Howard, is it possible to insert a condition so that at 12 pm OCS switch off the watchdog to let it generate a sane file  and switch it ON again when it is created ?
No sure that it is the best solution but it would be an alternate way the time i find why my system has this behaviour ?

Thank you !
Koal01

Thank you !


Howard Dutton
 
Edited

On Mon, Jul 6, 2020 at 07:45 AM, koal01 wrote:
I did some tests this week-end on the new version 2.2 a
I set the watchdog check hours to 1 and 12 hours and in both cases the watchdog works fine but the reset are more frequent than intended.
In my mind i thought that setting 1 in check hours means 1 reset each hour if the ping does not work on the specified address or once every 12 hours it i set it to 12.
The results is many resets with an uptime always updated.
I don't recall seeing that happening.  Reviewed the code too, looks good.  You do have DEBUG_WATCHDOG mode OFF, right?

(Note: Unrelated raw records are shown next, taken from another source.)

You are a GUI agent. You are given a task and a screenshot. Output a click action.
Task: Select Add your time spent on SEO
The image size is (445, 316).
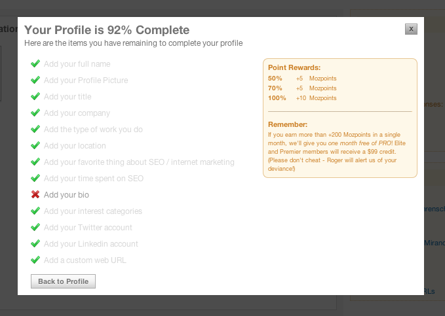coord(94,179)
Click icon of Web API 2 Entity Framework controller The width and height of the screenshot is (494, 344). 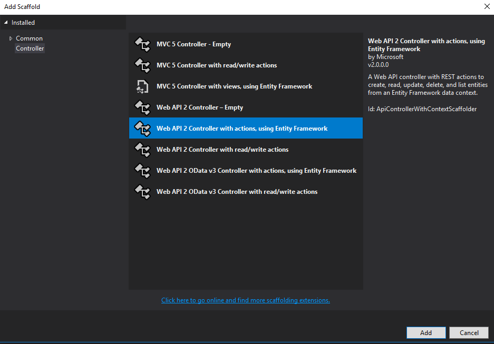pos(142,129)
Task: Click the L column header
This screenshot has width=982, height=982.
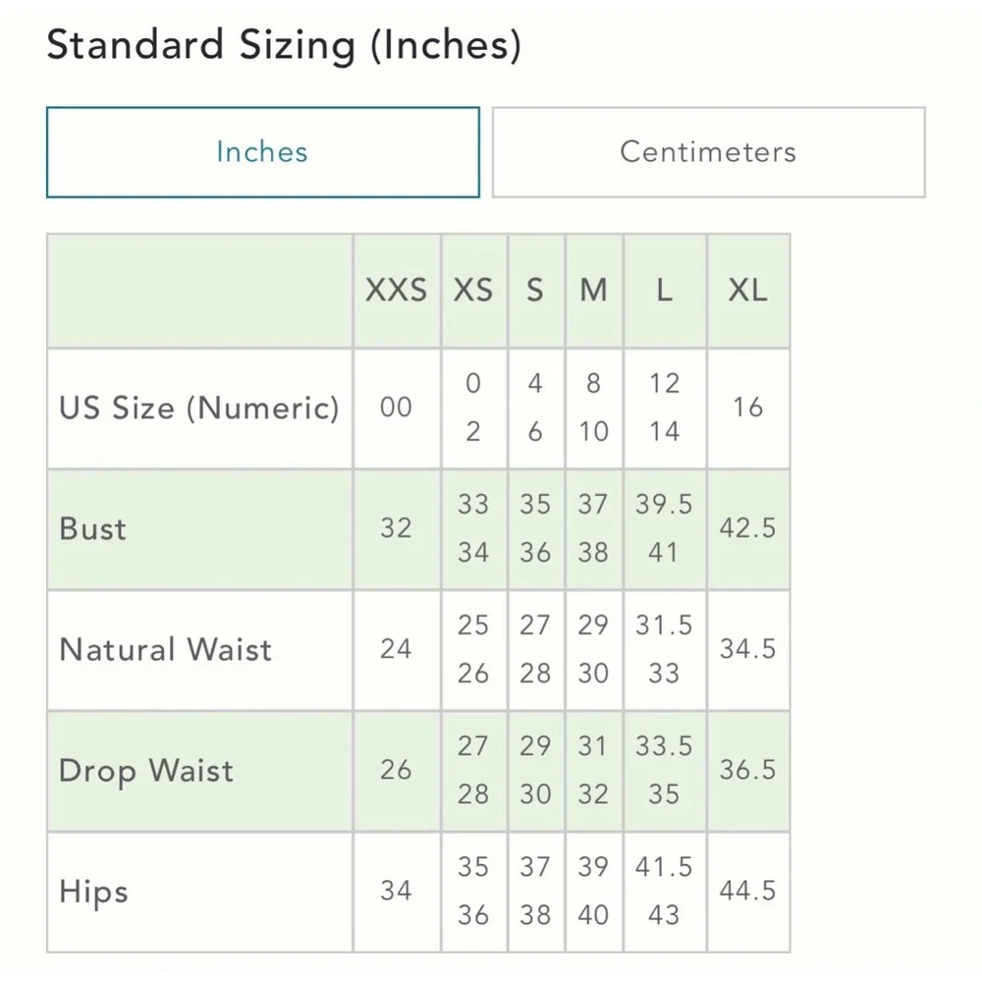Action: [x=664, y=291]
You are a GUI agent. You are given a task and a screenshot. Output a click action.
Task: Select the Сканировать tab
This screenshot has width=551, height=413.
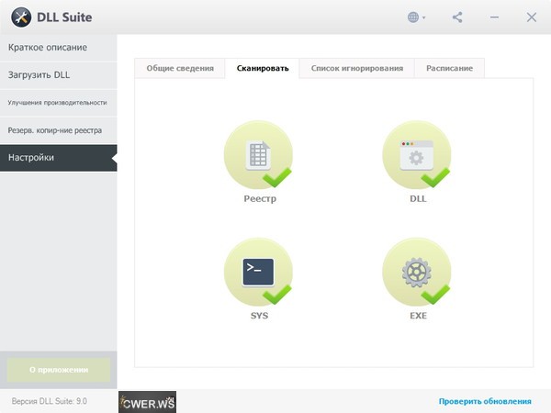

Concerning the compatibility with the charts i noted that if i erase the log file on the SD card of the day, set the watchdog to OFF, powercycle OCS, set watchdog to ON then the charts would work during one day.
But at 12 pm when OCS generates a new log file if the watchdog is ON it will generate a 1 KB log file, a kind of corrupted file that won't let OCS write data line lines in it.
Howard, is it possible to insert a condition so that at 12 pm OCS switch off the watchdog to let it generate a sane file  and switch it ON again when it is created ?
No sure that it is the best solution but it would be an alternate way the time i find why my system has this behaviour ?
I patched for this bug, 90% sure I got it.  Writing the blank log file takes > 8 seconds and the watchdog resets the Mega2560.